§ Stated exercise:
Convert the listing, from the line with "You are a computer-use" through its end, into a JSON list of strings with one string per line, both ends included. Skip blank lines and leave the pictures out.

..............................

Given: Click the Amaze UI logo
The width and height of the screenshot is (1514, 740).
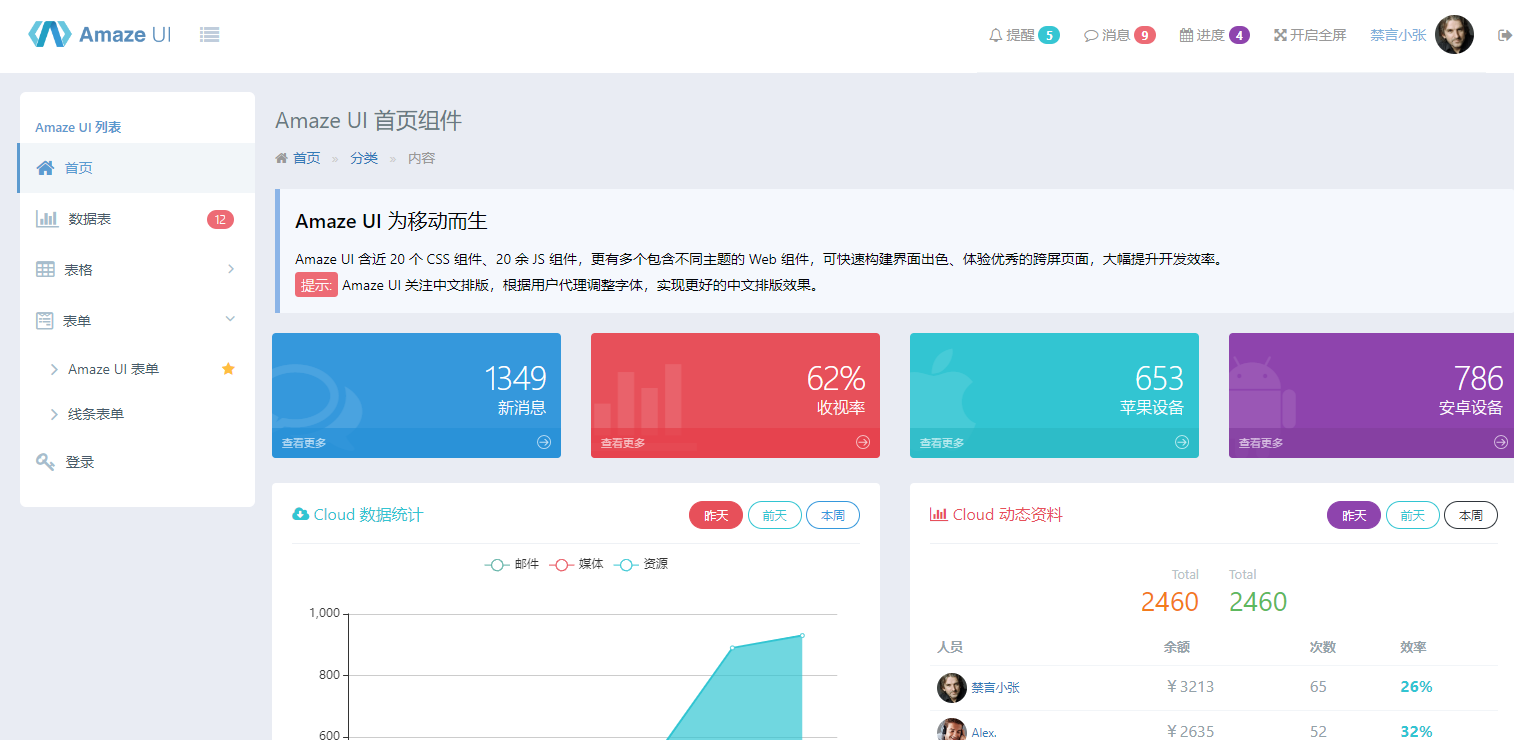Looking at the screenshot, I should pos(100,34).
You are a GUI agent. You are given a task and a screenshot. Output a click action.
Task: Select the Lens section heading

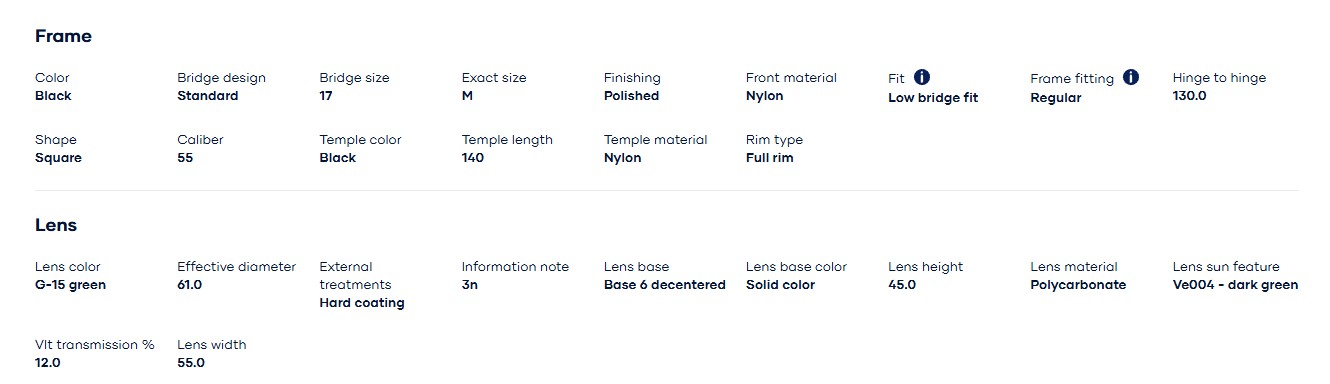click(x=56, y=225)
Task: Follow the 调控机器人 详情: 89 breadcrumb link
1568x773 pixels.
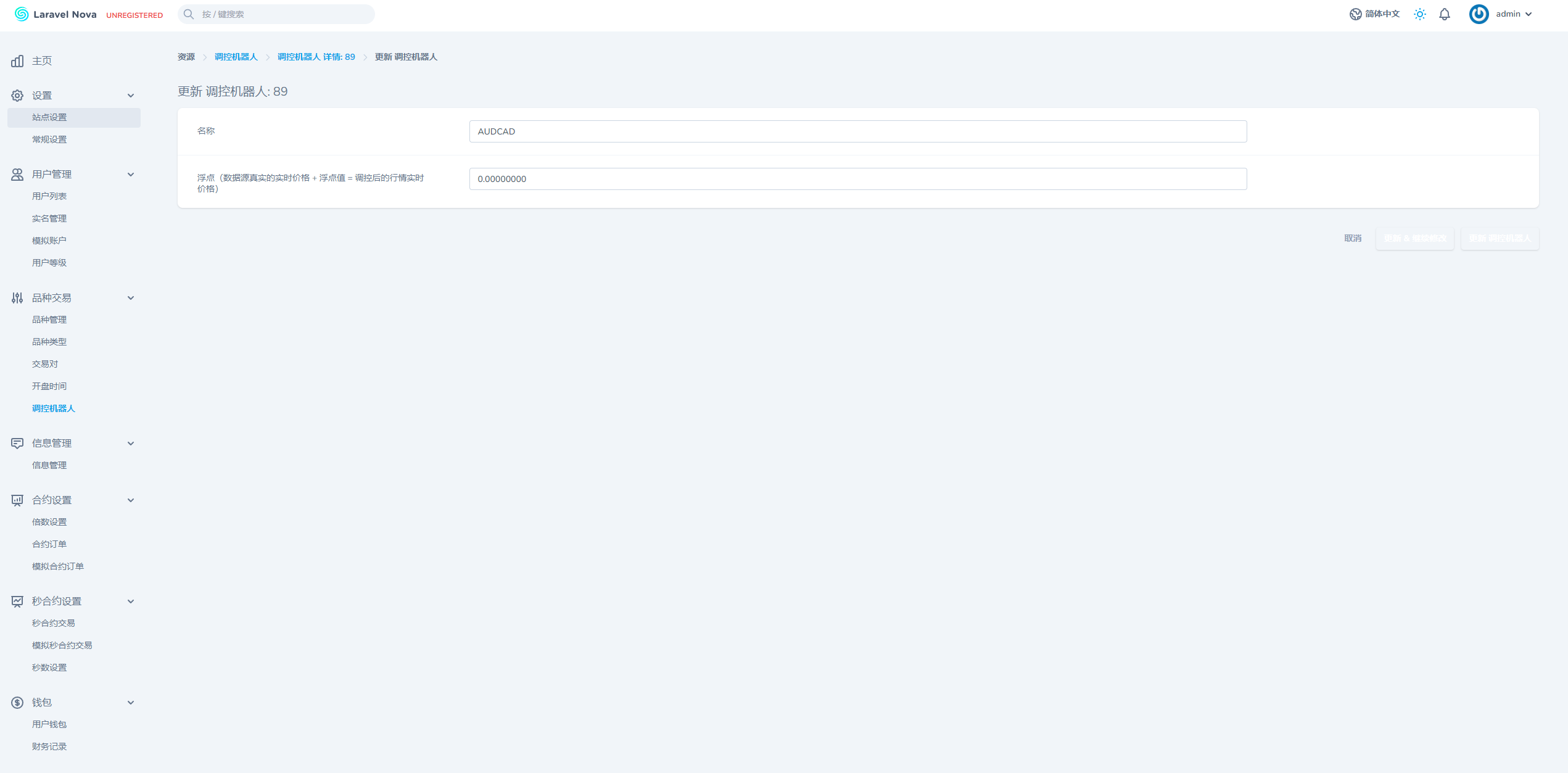Action: click(x=316, y=57)
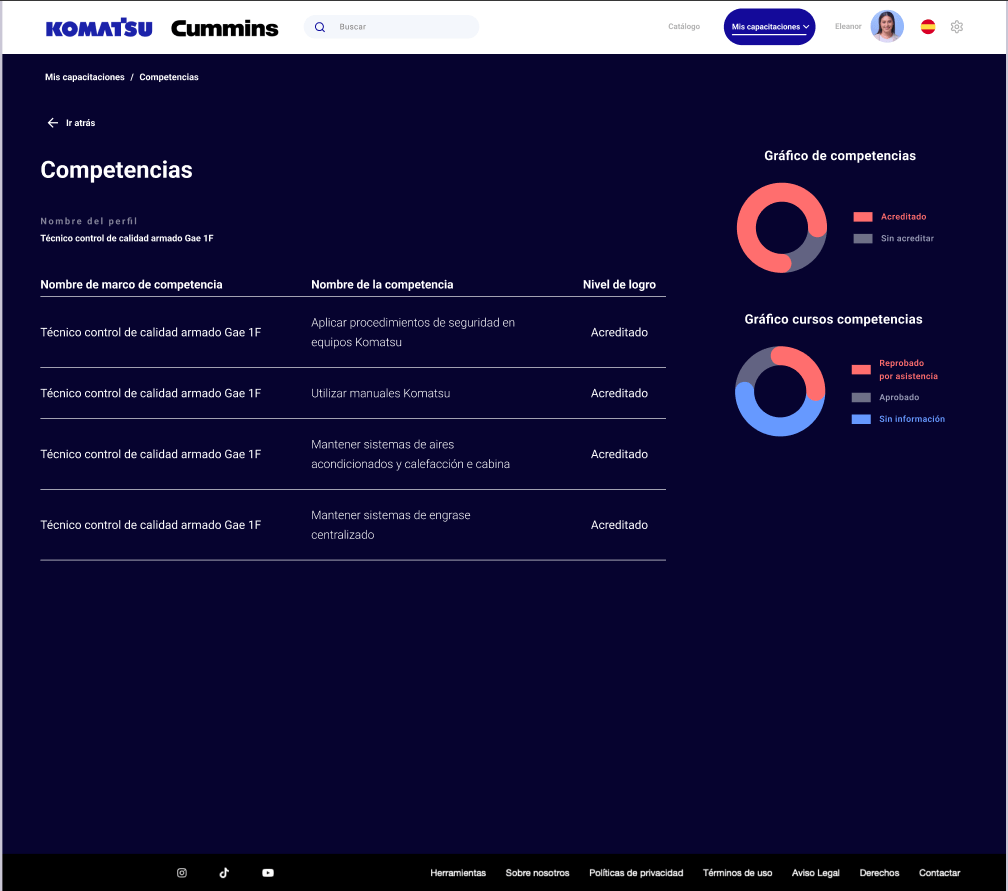Image resolution: width=1008 pixels, height=891 pixels.
Task: Click the Komatsu logo
Action: [99, 28]
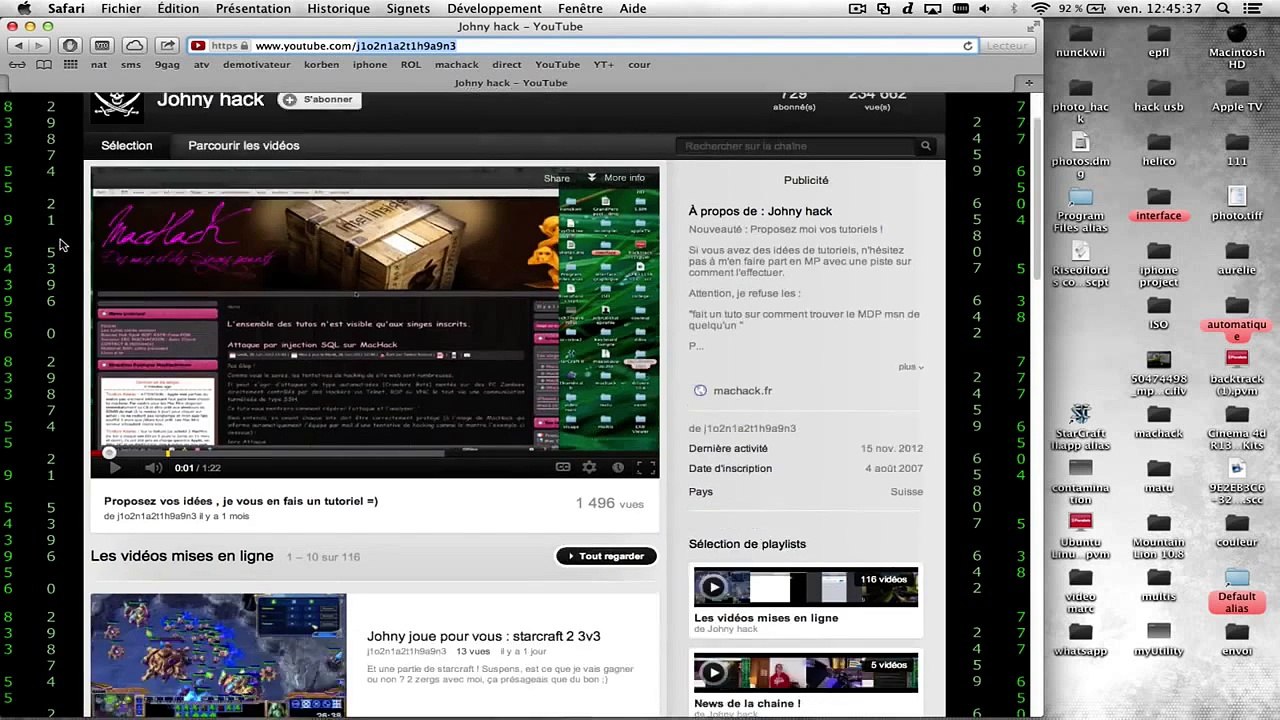Click the channel search magnifier icon
Image resolution: width=1280 pixels, height=720 pixels.
coord(925,146)
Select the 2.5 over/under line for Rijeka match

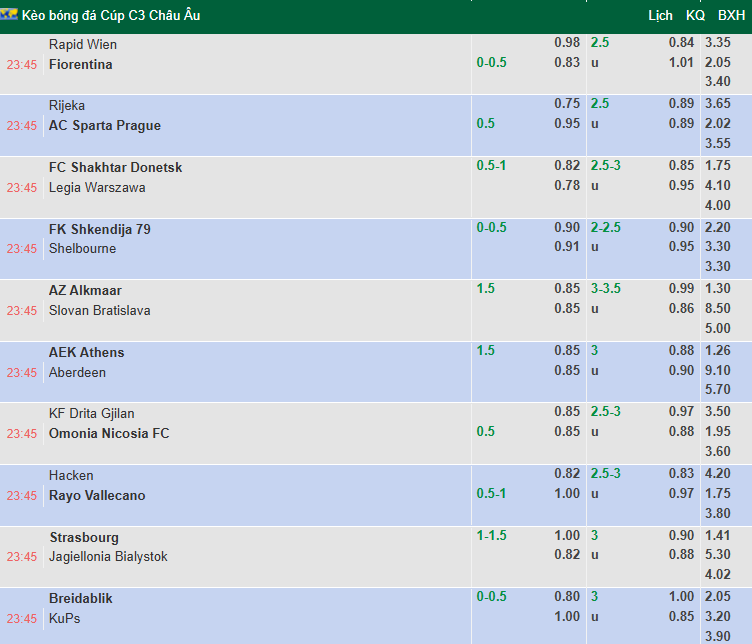pos(600,104)
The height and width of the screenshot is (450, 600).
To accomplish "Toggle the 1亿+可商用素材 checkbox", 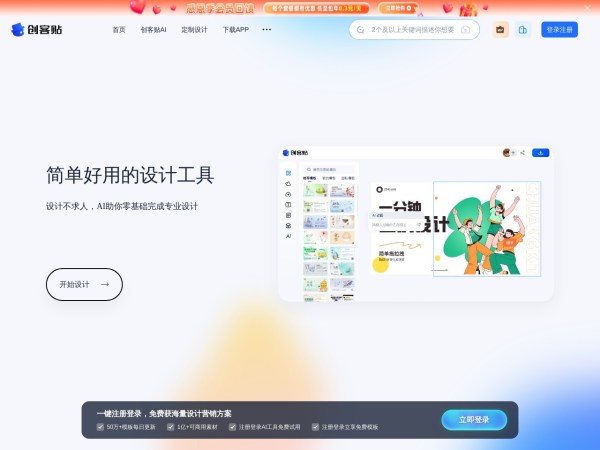I will (x=169, y=426).
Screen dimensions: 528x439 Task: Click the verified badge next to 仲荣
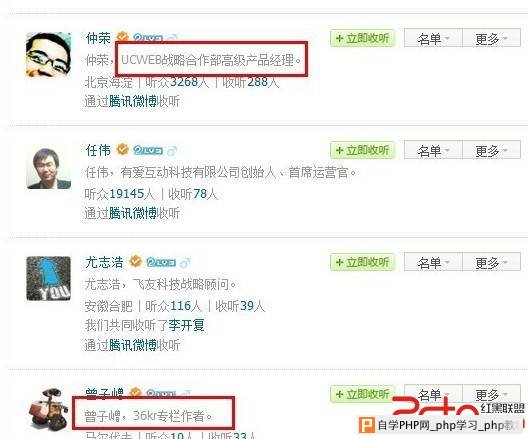[x=123, y=36]
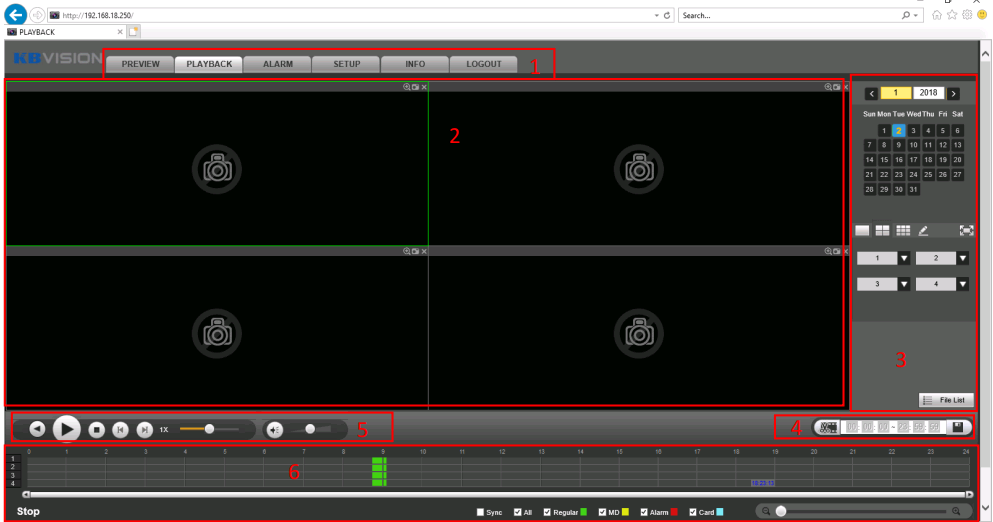Enable the Sync checkbox
993x522 pixels.
[480, 512]
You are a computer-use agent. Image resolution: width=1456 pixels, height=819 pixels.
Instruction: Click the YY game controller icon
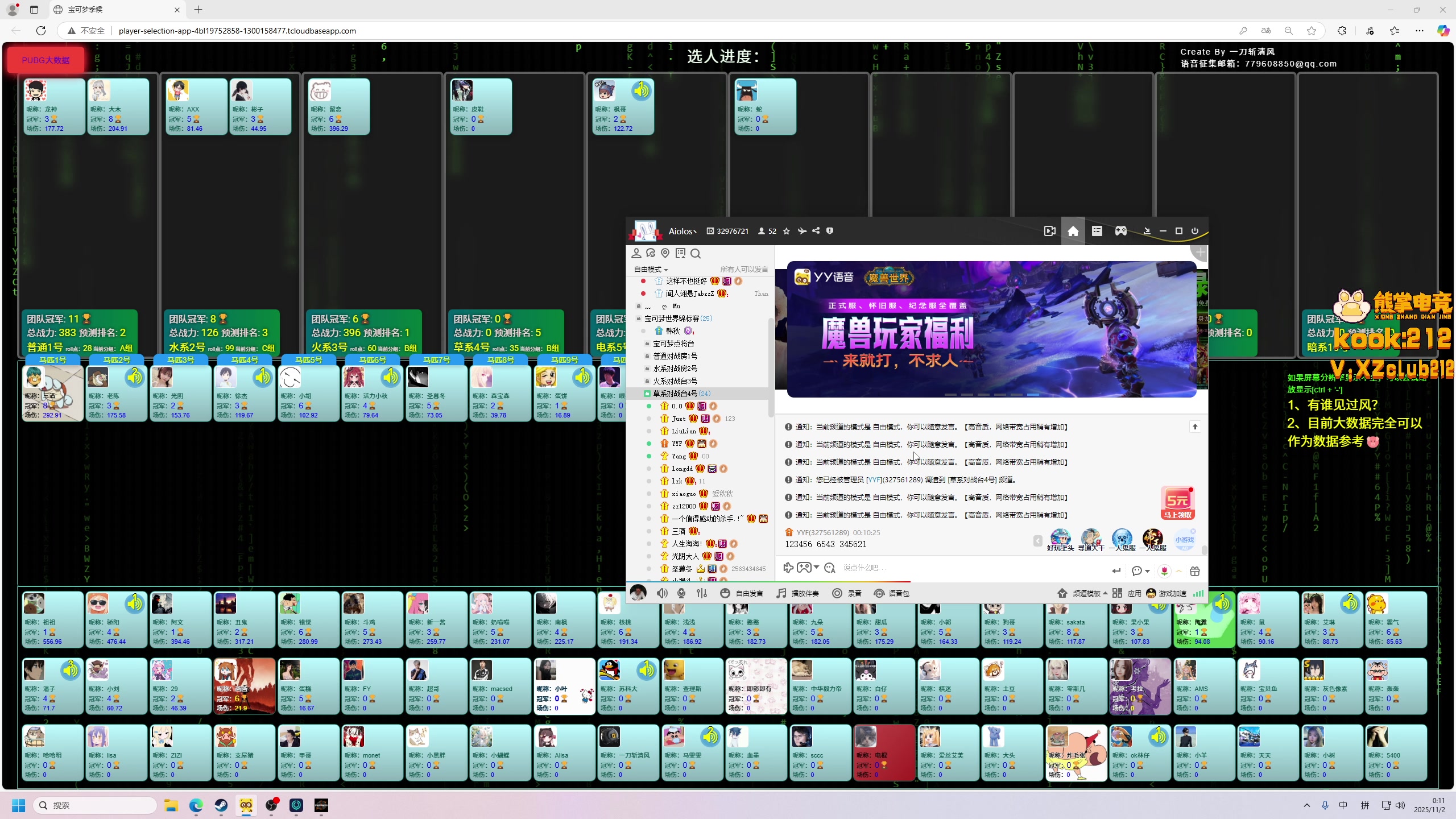click(1120, 231)
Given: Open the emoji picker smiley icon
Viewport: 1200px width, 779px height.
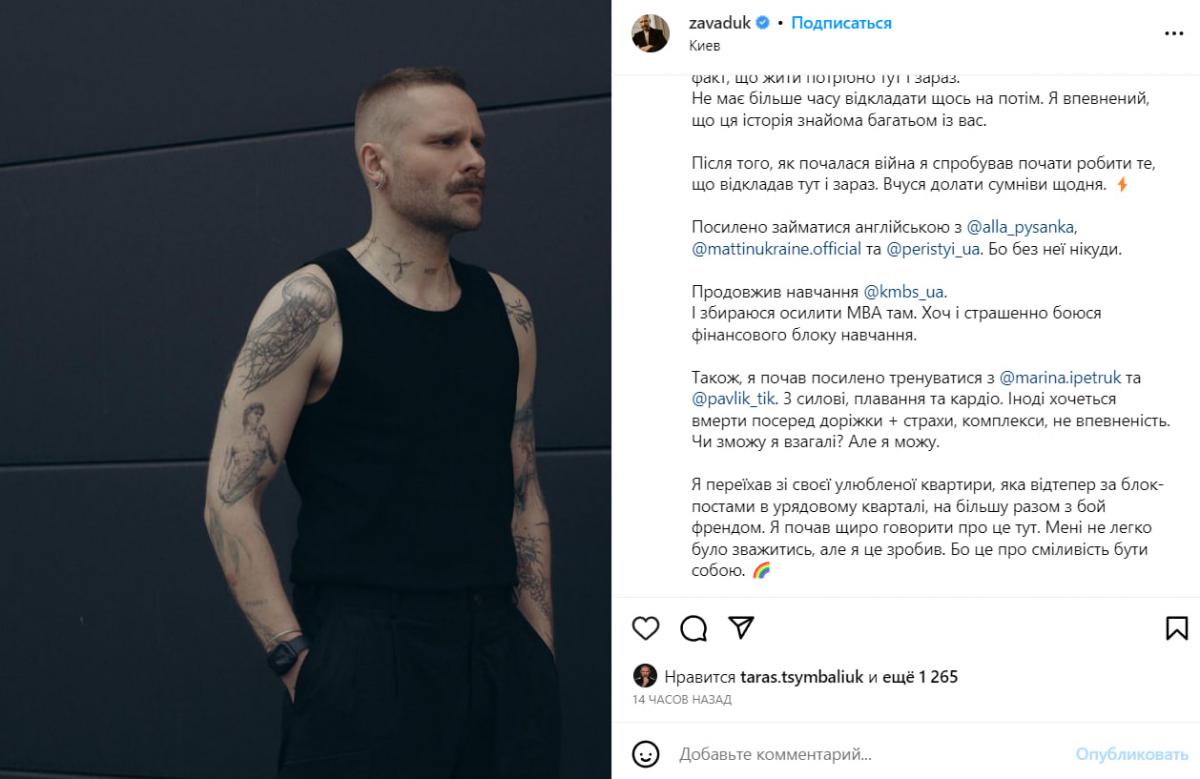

..............................

§ Solution to the exercise:
[
  "You are a computer-use agent. Image resolution: width=1456 pixels, height=819 pixels.",
  "Instruction: Click the YY game controller icon",
  "click(1120, 231)",
  "Given: Open the emoji picker smiley icon",
  "Viewport: 1200px width, 779px height."
]